Depth-first Search Traversal

One starts at the root (selecting some arbitrary node as the root in the case of a graph) and explores as far as possible along each branch before backtracking.

DFS - PreOrder Traversal

dfs

Visit the node, add it to the list. Then traverse the left subtree, traverse the right subtree.

Pseudocode:

Create a variable to store the values of nodes visited.
Store the root of the BST in a variable called current.
Write a helper function which accepts a node.
- Push the value of the node to the variable that stores the values.
- If the node has a left property, recursively call the helper function with the left property on the node.
- If the node has a right property, recursively call the helper function with the right property on the node.
Invoke the helper function with the current variable.
Return the array of stored visited values.

  DFSPreOrder() {
    let visited = [];
    function helper(node) {
      visited.push(node.value);
      if (node.left) helper(node.left);
      if (node.right) helper(node.right);
    }
    helper(this.root);
    return visited;
  }

  let tree = new BinarySearchTree();
tree.insert(10);
tree.insert(6);
tree.insert(15);
tree.insert(3);
tree.insert(8);
tree.insert(20);
console.log(tree.DFS()); // [ 10, 6, 3, 8, 15, 20 ]

//       10
//    6      15
//  3    8     20

// [ 10, 6, 3, 8, 15, 20 ]

DFS - PostOrder Traversal

We visit the left subtree, then the right subtree, then the root.

Pseudocode:

Create a variable to store the values of nodes visited.
Store the root of the BST in a variable called current.
Write a helper function which accepts a node.
- Push the value of the node to the variable that stores the values.
- If the node has a left property, recursively call the helper function with the left property on the node.
- If the node has a right property, recursively call the helper function with the right property on the node.
Push the value of the node to the variable that stores the values.
Invoke the helper function with the current variable.
Return the array of stored visited values.

DFSPostOrder() {
  let data = []
  function traverse(node) {
    if(node.left) traverse(node.left)
    if(node.right) traverse(node.right)
    data.push(node.value)
  }
  traverse(this.root)
  return data
}

const tree = new BinarySearchTree();
tree.insert(10);
tree.insert(6);
tree.insert(15);
tree.insert(3);
tree.insert(8);
tree.insert(20);

console.log(tree.DFSPostOrder()); // [ 3, 8, 6, 20, 15, 10 ]

//       10
//    6      15
//  3    8     20

DFS - InOrder Traversal

Traverse the entire right side, visit the node.

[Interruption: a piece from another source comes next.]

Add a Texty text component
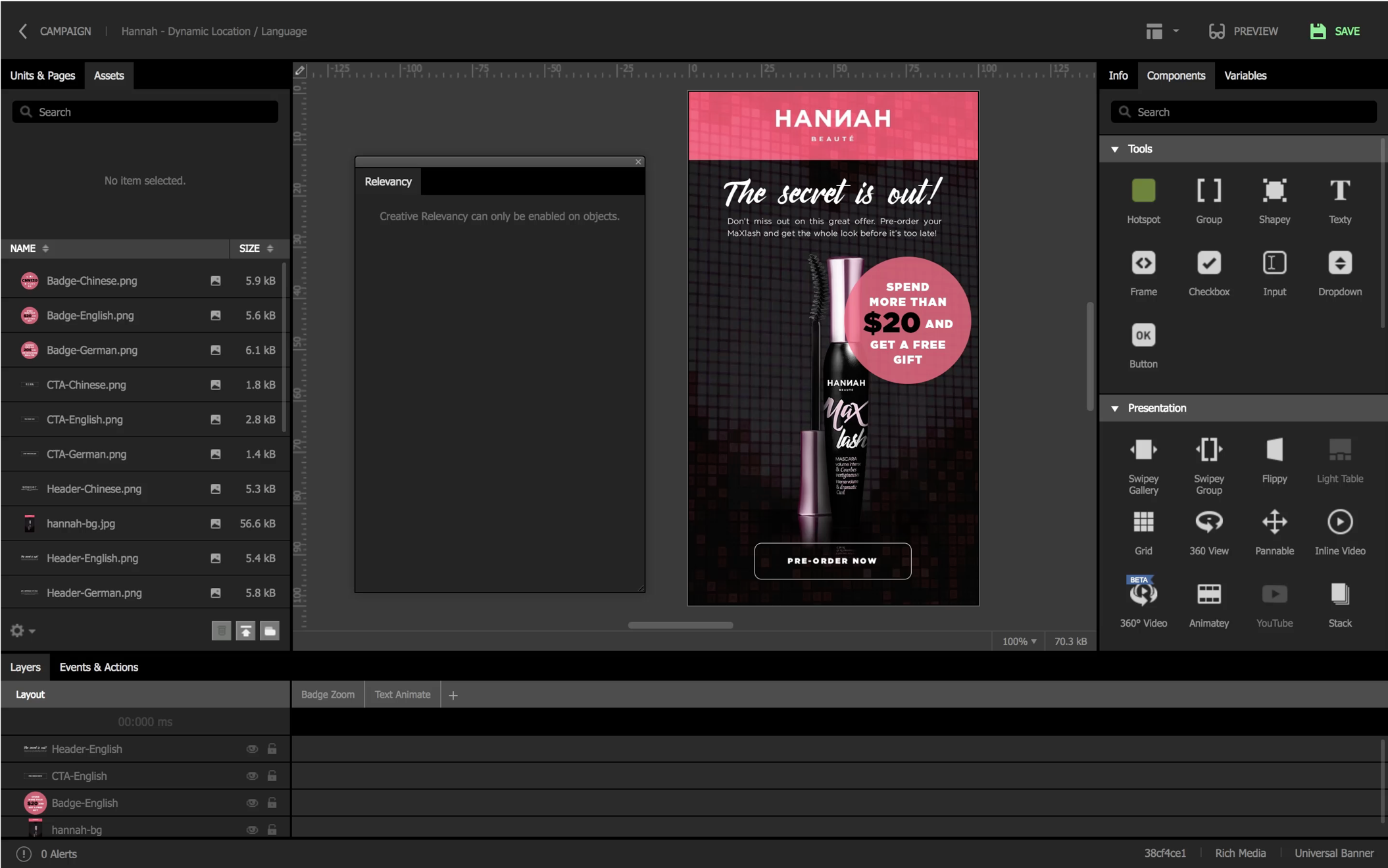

Then we traverse the entire left side, then visit the node.

inorder

Pseudocode:

Create a variable to store the values of nodes visited.
Store the root of the BST in a variable called current.
Write a helper function which accepts a node.
- Push the value of the node to the variable that stores the values.
- If the node has a left property, recursively call the helper function with the left property on the node.
- Push the value of the node to the variable that stores the values.
- If the node has a right property, recursively call the helper function with the right property on the node.
Invoke the helper function with the current variable.
Return the array of stored visited values.

DFSInOrder() {
  let data = [];
  function traverse(node) {
    if (node.left) traverse(node.left);
    data.push(node.value);
    if (node.right) traverse(node.right);
  }
  traverse(this.root);
  return data;
}

const tree = new BinarySearchTree();
tree.insert(10);
tree.insert(6);
tree.insert(15);
tree.insert(3);
tree.insert(8);
tree.insert(20);
console.log(tree.DFSInOrder()); // [ 3, 6, 8, 10, 15, 20 ]

//       10
//    6      15
//  3    8     20

Which Search Algorithm is Best for a Binary Search Trees?

Breadth First (BFS) vs Depth First (BFS)

Depends on the tree. If you have lots of nodes to keep track of (think a wide tree), then you should use a breadth first search.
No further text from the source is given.